Undergraduate-level courses
EPSE 411
Inquiry Project and Community Learning Field Experience
Post-interns will develop an independent or interdependent inquiry project connected with their on-campus and field study experiences. Post-interns will be facilitated in developing understanding approaches to inquiring appropriate to questions they wish to address and will be encouraged to organize an inter-professional community-learning field experience through which they will develop positive attitudes toward community partnerships in education and develop skills related to community engagement and community-based learning.
EPSE 448
Assessing Learning in Classroom
Provides training in the skills involved in assessing student achievement. Students will learn how to construct various measuring devices such as paper and pencil tests, performance tests, assignments, portfolios, and observation schedules.
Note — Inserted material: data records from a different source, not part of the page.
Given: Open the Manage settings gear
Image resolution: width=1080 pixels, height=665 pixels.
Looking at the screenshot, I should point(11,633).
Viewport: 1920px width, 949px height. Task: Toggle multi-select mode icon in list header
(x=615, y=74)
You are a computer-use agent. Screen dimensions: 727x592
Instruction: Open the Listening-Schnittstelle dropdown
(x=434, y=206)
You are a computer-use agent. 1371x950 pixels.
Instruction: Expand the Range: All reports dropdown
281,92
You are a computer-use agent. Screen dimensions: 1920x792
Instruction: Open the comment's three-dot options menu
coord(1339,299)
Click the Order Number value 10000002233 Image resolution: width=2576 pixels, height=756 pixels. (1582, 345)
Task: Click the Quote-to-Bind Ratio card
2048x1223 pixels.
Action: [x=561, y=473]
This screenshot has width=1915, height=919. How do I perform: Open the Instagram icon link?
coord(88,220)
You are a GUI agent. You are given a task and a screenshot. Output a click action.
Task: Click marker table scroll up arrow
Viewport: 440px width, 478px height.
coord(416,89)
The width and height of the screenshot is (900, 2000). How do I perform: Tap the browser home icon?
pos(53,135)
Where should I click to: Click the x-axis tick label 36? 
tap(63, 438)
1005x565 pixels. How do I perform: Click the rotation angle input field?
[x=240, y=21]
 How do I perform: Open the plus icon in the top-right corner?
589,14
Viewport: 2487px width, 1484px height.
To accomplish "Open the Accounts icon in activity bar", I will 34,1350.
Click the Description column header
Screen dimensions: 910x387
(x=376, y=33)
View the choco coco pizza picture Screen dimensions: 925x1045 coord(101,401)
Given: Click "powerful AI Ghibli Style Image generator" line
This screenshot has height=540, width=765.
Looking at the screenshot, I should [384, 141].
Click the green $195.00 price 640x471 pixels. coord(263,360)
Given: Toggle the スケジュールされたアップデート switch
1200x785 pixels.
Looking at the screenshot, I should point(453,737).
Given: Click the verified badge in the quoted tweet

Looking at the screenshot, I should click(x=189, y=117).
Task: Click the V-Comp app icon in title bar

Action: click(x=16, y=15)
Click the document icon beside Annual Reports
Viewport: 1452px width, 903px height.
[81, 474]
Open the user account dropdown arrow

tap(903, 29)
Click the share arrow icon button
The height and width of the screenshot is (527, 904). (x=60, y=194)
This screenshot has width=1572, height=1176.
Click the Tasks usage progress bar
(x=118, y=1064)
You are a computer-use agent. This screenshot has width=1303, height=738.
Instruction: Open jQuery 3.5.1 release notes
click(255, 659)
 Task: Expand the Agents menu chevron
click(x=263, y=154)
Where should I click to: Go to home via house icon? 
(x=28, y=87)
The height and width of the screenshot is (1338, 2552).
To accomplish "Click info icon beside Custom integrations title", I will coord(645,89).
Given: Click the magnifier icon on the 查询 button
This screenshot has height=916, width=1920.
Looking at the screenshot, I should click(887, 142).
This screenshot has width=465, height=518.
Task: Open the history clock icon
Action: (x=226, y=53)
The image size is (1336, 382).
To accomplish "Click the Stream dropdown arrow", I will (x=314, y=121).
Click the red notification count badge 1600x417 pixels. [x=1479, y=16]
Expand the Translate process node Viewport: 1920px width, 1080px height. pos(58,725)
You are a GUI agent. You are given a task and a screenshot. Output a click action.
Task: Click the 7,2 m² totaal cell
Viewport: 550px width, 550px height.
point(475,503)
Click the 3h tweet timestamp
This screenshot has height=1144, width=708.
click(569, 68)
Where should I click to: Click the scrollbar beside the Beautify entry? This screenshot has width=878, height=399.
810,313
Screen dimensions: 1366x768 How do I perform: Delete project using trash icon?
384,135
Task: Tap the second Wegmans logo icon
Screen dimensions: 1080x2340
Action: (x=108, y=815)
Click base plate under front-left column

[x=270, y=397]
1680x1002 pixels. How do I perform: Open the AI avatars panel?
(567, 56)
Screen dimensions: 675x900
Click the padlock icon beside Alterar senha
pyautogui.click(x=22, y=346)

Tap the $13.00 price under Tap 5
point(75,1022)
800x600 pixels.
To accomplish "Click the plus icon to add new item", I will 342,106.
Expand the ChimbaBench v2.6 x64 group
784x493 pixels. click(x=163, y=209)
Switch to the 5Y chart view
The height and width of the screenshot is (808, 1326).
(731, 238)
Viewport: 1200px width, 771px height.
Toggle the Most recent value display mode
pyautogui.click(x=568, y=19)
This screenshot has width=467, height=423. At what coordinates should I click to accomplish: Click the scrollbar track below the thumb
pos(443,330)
Students will also learn how to summarize, interpret and report assessment results.
EPSE 302
Situated Learners Contexts of Learning and Development
Teacher candidates will investigate the contexts of understanding knowledge and learning, learner diversity and development. This will include child and adolescent development, assessment, exceptionalities, and language use in learning. It will also include a focus on related implications for pedagogical decision-making, with attention to adapting and modifying curriculum to accommodate diverse learners’ cognitive, emotional, physical, and age-specific growth. This course addresses three of the six semester hours required by the Saskatchewan Professional Teachers Regulatory Board (SPTRB) content for teacher certification.
Graduate-level courses
ERES 841
Advanced Statistical Research Methods
Selected experimental and quasi-experimental designs relevant for research in education and behavioral sciences. Multiple and step-wise regression. Introduction to selected multivariate techniques. The use of the various techniques in actual and simulated data in education and behavioral sciences will be an essential component.
ERES 800
Research Methods Introductory
Introduction to research methods, with special reference to research in Education. The basic principles of research, both quantitative and qualitative, are discussed. Skills necessary for the production of research proposals are developed, e.g. techniques for surveying the research literature, and the collection and analysis of data.
EPSE 843
Theory of Educational and Psychological Measurement
A theoretical examination of the basic problems of psychological measurement, together with the statistical procedures relevant to the understanding and evaluation of tests. Both classical test theories and item response theory models are examined.